If $b \neq 0$ and $2ax \geq b$ for all $0 \leq x \leq 1$ then $ax^2-bx+b$ is increasing on $0 \leq x \leq 1$ and $\frac{2a}{b} e^a \leq 1$. These statements imply that

$$ \frac{2ax}{b}e^{ax^2 - bx + b} < 1 $$

for $0 \leq x < 1$, which means that $f'(x) \neq 0$ there. Thus you may conclude that your minimum occurs at one of the endpoints.

What restrictions are there on $a$ and $b$? Perhaps similar arguments exist for other specific cases.

Edit: As I will probably not have enough time to work on this in the next 7 days I will sketch here what I was thinking about in the hopes it will benefit others. My goal was to put a lower bound on the minimum of the function $f(x) = e^{ax^2} + e^{b(1-x)}$ using the constraints for $a$ and $b$ in the note at the end of the question.

For $y > 0$, replacing

$$ e^{ax^2} \hspace{0.5cm} \text{with} \hspace{0.5cm} \frac{1}{y+e^{-ax^2}} $$

or

$$ e^{b(1-x)} \hspace{0.5cm} \text{with} \hspace{0.5cm} \frac{1}{y+e^{-b(1-x)}} $$

in $f(x)$ will yield a function $f_y(x)$ which is less than $f(x)$. Depending on which choice was made, $f_y'(x)$ will be either nonnegative or nonpositive for $y$ large enough.

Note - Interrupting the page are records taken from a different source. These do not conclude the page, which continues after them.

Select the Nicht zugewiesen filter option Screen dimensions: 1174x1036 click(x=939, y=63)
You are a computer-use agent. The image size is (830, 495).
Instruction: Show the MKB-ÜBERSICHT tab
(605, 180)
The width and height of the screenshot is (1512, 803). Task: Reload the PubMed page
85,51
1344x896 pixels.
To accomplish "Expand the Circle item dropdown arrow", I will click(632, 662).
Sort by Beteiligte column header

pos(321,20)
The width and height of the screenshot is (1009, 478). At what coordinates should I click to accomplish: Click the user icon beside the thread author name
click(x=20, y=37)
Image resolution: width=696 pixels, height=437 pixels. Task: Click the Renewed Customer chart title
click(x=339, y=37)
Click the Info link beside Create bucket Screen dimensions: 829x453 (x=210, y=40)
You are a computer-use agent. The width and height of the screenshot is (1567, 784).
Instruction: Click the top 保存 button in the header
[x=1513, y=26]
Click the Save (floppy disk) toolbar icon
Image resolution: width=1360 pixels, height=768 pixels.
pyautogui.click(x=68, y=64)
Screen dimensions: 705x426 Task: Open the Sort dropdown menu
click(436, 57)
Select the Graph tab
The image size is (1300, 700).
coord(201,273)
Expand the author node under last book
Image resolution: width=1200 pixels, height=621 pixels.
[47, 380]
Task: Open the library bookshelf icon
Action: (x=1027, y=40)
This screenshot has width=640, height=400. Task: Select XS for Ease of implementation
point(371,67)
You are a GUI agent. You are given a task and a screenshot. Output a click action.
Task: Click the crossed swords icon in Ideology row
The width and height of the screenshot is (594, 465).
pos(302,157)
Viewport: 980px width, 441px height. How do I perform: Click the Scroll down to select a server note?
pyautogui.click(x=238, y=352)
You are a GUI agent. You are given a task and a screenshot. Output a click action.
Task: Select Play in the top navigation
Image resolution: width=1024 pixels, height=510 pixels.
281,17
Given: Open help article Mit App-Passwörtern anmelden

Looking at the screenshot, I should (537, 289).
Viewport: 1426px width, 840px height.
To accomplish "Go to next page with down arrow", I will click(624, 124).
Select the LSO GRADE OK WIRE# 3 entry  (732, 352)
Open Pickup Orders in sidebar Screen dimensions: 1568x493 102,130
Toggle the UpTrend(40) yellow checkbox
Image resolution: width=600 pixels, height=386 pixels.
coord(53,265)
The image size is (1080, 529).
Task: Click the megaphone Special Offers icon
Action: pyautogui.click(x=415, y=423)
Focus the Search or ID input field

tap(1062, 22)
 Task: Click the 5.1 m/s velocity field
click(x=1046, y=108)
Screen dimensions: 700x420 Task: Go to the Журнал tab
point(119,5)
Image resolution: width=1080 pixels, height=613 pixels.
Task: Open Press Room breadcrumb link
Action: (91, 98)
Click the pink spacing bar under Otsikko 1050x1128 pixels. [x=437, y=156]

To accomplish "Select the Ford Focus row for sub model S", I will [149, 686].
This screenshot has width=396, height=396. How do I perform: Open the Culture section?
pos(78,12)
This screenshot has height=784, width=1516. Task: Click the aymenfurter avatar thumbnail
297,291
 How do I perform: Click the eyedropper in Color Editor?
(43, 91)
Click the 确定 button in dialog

To determine how large it needs to be, we start by solving $f_y'(x) = 0$ for $y$, which I believe will always reduce to a quadratic equation. These two roots of $f_y'(x) = 0$ are functions of $x$ which I think can always be made less than a sum of two exponentials. This sum will be bounded (since x is bounded), so we would like to find an upper bound (to elminate the $x$ dependence). Here I would have tried to use the inequality $e^x \leq 1/(1-x)$, which holds for $x<1$, to bound this sum of exponentials above by a sum of rational functions. Thus we end up wanting to solve something like

$$ y > \frac{1}{1-p(x)} + \frac{1}{1-q(x)} $$

where $p(x)$ and $q(x)$ are quartic (or less) and $0 \leq x \leq 1$. An upper bound of the right-hand side is theoretically possible to write down. Taking $y$ larger than this will make $f_y(x)$ monotonic, and hance the minimum of $f(x)$ will be greater than the lowest endpoint of $f_y(x)$, whose height can (theoretically) be calculated.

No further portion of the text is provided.